Tasks to complete:
**a)** Return the part of the essay on hospitality that runs from "The opposite of" up to and including "host and guest.".
**b)** Answer these questions about the essay on hospitality:
(i) What was left hanging from the doorknob?
(ii) What is the Latin root of the word hospitality?
(iii) Whom is the front door opened to welcome during the Jewish seder?
**c)** Continue the essay on hospitality after its final sentence.

+++ Text

Out Divine Corners Way: December 2021

Out Divine Corners Way
by Jonathan Shimkin
December 2021

One late October morning, I woke to find that somebody, under cover of night, had come up our driveway, which winds a distance from Divine Corners Road, and proceeded to the very threshold of our cottage, to post campaign flyers for the local election. I found a placard lying on the porch and a tag hanging from the doorknob, like those “Do Not Disturb” signs you get in hotels. Only in this case the tag was the disturbance! It was creepy to think of someone right outside our door while we slept inside. It felt unseemly. Had they cased the neighborhood during the day, to know where to go in the dark? The experience was at odds with a notion that lies close to the heart of the holiday season – hospitality, the spirit in which thresholds, and the invitations to cross them, are extended.
The opposite of hospitality is coercion or force, and force is no respecter of persons. It’s significant that the Latin root of the word hospitality – hospes – can mean both “host” and “guest,” as if these two terms are commutable and the secret of hospitality is to be found in the reciprocal exchange between host and guest.
What the host gives the guest – shelter, food, acceptance, a place at the table – is clearer than what the guest gives the host. In many stories, the guest confers some form of blessing upon the host, especially if the guest is a person unknown to the host. This points to the third meaning of hospes: “stranger.” The act of inviting a stranger to one’s board is a more stringent form of hospitality, enjoined in many traditions. We see variations of that theme in such yuletide customs as mummering, wassailing, and caroling; we see it in the Jewish seder, when the front door is opened to welcome Elijah – one always hopes one’s guest might be revealed as a prophet or angel!

++++++
+++ Data excerpts

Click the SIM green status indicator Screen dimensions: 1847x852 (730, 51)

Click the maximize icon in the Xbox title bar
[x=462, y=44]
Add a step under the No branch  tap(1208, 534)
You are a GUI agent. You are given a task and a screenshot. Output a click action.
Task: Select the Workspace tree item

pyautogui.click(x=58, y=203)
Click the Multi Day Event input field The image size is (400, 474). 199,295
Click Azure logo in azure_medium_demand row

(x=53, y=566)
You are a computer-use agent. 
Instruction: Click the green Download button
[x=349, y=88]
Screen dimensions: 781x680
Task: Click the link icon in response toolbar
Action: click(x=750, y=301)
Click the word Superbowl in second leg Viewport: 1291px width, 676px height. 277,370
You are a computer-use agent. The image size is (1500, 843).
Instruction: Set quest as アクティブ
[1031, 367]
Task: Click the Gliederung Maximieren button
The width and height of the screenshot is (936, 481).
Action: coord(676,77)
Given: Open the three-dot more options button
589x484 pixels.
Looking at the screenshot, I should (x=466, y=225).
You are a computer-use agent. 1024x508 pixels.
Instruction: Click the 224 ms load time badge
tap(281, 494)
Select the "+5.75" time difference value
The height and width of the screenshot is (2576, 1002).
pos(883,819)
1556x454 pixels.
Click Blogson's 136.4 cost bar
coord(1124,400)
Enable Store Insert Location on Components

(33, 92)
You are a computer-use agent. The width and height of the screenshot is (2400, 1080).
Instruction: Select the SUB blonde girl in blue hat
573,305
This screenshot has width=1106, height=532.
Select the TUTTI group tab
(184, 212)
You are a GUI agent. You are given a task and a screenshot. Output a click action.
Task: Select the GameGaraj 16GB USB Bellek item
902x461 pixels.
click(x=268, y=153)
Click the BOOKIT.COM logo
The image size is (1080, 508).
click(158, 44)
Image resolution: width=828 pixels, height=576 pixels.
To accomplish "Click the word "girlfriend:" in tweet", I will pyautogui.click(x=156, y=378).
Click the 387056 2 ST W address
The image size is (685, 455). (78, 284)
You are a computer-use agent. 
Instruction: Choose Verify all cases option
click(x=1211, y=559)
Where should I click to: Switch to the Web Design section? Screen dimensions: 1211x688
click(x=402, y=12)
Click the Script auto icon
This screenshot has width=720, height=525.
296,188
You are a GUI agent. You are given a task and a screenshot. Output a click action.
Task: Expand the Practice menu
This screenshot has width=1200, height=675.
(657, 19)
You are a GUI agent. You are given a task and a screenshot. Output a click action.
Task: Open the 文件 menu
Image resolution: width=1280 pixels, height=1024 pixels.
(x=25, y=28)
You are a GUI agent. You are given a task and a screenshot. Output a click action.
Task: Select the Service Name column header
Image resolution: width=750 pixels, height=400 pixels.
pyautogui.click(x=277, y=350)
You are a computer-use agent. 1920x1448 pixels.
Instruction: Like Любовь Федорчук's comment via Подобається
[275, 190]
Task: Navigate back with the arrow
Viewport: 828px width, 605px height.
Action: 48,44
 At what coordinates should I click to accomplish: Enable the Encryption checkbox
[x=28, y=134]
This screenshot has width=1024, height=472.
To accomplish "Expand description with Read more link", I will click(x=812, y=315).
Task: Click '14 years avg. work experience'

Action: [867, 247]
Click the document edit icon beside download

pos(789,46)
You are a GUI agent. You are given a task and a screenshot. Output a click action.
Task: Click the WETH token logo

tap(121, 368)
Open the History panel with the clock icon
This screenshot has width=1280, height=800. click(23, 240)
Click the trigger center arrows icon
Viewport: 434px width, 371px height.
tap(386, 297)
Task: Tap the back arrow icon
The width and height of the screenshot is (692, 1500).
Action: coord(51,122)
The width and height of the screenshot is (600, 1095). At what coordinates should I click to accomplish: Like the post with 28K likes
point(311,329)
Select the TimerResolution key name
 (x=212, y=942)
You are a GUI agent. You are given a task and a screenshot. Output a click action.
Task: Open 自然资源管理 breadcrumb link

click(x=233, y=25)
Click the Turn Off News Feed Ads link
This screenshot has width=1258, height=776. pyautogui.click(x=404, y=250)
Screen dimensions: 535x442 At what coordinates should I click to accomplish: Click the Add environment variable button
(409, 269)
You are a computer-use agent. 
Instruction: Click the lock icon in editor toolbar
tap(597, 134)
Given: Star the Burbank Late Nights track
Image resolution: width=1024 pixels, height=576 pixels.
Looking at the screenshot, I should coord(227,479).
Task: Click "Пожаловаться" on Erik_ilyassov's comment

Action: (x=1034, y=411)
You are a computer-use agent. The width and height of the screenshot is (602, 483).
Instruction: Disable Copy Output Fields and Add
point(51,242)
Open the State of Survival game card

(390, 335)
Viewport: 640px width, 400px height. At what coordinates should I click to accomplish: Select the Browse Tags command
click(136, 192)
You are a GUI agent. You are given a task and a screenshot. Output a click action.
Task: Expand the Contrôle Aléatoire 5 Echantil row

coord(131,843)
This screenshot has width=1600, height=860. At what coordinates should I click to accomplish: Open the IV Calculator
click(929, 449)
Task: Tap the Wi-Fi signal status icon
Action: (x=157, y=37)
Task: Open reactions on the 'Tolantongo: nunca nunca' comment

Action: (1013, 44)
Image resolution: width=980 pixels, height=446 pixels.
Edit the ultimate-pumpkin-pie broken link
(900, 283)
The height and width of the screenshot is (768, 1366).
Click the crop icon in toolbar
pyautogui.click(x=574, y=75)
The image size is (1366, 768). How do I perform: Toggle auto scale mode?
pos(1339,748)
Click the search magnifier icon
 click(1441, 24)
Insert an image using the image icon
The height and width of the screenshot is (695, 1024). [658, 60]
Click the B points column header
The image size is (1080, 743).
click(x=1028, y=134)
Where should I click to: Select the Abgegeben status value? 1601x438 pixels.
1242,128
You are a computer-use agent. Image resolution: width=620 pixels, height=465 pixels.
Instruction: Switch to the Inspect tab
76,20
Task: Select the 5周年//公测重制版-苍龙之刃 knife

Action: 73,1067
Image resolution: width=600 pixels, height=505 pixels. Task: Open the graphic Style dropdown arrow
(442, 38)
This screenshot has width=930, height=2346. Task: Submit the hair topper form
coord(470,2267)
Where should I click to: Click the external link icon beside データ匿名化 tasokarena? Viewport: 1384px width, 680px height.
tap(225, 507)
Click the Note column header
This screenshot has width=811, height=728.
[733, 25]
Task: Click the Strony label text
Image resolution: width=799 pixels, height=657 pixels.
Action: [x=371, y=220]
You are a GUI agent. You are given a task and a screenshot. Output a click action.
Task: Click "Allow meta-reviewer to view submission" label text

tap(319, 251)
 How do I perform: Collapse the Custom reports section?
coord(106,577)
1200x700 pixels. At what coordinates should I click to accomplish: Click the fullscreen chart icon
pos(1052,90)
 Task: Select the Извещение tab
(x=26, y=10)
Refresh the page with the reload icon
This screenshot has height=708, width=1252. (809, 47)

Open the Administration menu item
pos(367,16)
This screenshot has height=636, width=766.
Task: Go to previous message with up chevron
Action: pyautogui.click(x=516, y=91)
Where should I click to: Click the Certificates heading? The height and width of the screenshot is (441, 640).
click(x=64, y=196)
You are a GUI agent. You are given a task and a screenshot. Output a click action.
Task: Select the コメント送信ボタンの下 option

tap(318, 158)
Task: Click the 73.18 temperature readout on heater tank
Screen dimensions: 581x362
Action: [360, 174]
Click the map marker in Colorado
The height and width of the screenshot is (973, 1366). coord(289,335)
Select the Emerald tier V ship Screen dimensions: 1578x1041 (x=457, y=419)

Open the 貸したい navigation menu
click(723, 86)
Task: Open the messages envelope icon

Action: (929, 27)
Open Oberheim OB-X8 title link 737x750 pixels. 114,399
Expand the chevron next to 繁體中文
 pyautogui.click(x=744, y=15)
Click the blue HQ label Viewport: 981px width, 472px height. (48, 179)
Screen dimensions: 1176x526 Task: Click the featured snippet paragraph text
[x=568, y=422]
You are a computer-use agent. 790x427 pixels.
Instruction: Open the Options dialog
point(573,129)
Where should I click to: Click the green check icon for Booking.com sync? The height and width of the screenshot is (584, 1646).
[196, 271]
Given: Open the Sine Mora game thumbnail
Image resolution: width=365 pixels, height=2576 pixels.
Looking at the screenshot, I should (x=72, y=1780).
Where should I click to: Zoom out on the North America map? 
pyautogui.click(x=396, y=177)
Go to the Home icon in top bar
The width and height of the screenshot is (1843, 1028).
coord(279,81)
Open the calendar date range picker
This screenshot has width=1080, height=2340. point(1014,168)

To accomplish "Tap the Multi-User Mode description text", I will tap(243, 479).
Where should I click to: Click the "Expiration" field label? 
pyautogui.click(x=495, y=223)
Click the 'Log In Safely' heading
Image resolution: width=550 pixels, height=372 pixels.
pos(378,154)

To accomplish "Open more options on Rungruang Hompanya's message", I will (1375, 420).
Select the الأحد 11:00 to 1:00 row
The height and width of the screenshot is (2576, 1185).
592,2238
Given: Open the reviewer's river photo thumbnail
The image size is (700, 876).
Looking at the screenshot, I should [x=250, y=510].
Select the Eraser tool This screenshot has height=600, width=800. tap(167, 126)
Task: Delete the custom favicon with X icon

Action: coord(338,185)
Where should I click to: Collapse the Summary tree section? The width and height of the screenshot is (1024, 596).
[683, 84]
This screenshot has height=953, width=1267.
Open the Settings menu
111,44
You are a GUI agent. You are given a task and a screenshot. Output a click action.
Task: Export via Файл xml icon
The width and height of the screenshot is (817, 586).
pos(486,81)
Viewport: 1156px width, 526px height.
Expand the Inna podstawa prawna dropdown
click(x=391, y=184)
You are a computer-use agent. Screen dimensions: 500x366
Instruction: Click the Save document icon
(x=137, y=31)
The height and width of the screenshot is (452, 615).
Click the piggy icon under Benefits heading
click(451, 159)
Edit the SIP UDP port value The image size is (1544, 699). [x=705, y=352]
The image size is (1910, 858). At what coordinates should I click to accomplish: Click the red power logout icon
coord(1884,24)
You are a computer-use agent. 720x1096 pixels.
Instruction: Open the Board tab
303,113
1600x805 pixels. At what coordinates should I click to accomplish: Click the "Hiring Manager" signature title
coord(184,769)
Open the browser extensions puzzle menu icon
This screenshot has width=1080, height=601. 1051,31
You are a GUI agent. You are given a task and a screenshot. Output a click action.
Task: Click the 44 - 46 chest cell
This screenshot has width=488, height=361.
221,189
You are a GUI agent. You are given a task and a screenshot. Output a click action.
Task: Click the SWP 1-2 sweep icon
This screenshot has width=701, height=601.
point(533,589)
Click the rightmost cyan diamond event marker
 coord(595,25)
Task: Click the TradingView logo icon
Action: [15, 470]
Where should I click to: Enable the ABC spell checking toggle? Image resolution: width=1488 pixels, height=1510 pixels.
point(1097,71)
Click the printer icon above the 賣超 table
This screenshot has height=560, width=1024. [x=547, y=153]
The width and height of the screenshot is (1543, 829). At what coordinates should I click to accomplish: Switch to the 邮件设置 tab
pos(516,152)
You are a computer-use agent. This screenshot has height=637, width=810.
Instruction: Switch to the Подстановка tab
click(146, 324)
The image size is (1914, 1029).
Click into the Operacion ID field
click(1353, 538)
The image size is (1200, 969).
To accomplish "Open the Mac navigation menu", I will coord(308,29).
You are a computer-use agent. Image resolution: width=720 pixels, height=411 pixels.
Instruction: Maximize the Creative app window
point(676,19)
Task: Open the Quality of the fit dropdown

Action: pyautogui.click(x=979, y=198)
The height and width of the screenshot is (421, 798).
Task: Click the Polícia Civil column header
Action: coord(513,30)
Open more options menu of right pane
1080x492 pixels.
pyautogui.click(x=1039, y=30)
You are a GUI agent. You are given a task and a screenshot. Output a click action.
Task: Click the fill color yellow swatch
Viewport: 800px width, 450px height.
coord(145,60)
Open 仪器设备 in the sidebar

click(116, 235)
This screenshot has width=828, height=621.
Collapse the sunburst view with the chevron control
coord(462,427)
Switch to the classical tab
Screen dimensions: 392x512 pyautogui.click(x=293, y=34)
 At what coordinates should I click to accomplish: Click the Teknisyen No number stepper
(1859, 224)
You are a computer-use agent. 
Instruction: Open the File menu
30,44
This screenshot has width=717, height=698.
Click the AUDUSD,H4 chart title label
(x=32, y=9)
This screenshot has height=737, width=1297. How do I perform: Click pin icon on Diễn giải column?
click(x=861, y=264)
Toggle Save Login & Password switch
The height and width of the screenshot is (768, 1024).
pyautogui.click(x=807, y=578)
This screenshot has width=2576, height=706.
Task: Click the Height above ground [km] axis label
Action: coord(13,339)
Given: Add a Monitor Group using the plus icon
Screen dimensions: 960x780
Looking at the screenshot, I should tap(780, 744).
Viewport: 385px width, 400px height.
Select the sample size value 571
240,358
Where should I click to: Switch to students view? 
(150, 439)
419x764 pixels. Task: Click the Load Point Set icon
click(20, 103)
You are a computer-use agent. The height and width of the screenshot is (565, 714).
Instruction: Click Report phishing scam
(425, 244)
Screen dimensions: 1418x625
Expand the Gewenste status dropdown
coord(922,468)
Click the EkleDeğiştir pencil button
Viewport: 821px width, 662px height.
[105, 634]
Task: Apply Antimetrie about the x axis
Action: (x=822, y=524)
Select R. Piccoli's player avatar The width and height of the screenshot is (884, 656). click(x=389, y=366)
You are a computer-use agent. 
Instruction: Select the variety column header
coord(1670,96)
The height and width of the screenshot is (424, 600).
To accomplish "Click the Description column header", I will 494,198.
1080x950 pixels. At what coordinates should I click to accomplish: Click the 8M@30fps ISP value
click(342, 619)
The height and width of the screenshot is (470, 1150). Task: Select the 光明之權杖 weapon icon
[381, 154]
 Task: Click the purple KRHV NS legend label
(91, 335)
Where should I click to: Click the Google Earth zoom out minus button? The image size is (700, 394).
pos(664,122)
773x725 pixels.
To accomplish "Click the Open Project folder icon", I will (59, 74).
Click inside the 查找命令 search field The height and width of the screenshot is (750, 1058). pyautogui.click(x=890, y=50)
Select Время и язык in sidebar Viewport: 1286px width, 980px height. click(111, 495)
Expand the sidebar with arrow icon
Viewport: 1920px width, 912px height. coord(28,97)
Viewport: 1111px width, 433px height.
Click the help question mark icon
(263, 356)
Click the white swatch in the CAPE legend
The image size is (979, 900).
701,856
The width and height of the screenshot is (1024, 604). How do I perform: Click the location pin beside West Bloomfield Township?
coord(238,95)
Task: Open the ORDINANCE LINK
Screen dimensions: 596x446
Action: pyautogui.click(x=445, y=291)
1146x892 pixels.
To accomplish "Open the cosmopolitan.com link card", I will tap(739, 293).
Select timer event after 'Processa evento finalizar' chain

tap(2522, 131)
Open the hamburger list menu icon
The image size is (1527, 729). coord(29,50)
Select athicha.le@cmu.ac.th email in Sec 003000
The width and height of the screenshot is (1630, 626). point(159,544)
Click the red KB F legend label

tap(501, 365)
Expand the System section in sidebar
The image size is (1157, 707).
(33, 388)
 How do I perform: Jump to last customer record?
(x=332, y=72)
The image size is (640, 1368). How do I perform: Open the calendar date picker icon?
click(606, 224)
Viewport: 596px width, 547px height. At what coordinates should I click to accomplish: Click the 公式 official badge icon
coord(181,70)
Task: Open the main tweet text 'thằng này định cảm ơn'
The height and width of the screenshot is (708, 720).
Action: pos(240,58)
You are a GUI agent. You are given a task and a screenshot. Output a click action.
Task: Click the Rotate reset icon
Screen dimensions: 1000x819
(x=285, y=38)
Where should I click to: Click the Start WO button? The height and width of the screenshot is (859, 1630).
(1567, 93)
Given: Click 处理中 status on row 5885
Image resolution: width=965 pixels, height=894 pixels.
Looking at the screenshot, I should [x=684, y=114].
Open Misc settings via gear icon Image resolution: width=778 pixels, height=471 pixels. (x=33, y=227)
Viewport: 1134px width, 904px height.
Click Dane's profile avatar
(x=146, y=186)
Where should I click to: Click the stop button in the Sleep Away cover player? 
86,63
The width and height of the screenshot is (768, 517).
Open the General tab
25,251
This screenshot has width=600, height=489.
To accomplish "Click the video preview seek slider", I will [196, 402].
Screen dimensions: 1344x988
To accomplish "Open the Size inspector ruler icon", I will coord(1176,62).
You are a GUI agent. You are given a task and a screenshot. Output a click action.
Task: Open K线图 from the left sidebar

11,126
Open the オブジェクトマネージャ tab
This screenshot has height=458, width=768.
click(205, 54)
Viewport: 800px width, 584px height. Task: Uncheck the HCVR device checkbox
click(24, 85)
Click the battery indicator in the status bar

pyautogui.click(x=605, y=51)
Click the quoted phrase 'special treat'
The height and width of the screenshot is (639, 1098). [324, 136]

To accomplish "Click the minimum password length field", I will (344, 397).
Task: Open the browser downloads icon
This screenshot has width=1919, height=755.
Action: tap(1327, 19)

++++++

Results:
**a)**
The opposite of hospitality is coercion or force, and force is no respecter of persons. It’s significant that the Latin root of the word hospitality – hospes – can mean both “host” and “guest,” as if these two terms are commutable and the secret of hospitality is to be found in the reciprocal exchange between host and guest.

**b)**
(i) A tag, like the "Do Not Disturb" signs found in hotels.
(ii) Hospes.
(iii) Elijah.

**c)**
Perhaps the real blessing conferred by the guest is simply the expansion of the heart of the host, the accession to a greater spirit of generosity, even of caritas, which might prove transformative. One writer described hospitality as “the virtue of a great soul who cares for the whole universe through the ties of humanity.” This spirit withers when coercion enters to sever the reciprocal relationship of host and guest, substituting a chilly manipulation for the willingness to be changed by an encounter with a stranger.
The radical assumption of the guest’s intrinsic worthiness expands, in some religious traditions, to a sense of intrinsic divinity, such as we see in the Nativity story. In its “no room at the Inn” variant, elaborated over millennia from its spare origins in Luke’s Gospel, the Nativity gives us one of our most enduring fables of hospitality. The stony-hearted innkeeper who turns away Joseph and Mary from his door fails the test of hospitality and forecloses on a possibility of incalculable blessings.
Luke bookends his Gospel with another great hospitality tale: two disciples are traveling to Emmaus, immediately after the events of Holy Week, and are joined by a stranger, who receives news from the pair of all that has just occurred in Jerusalem. When they come to an Inn, the two insist that the stranger join them for food and rest before continuing his journey; in Sarah Ruden’s wonderful recent translation of the Gospels, they “put the gentle pressure of hospitality on him.” The stranger accepts, and as they break bread together the disciples’ eyes are opened, they recognize their guest as Jesus, who promptly vanishes. One astute commentator said that the offer of hospitality itself opened the two disciples to the revelatory experience.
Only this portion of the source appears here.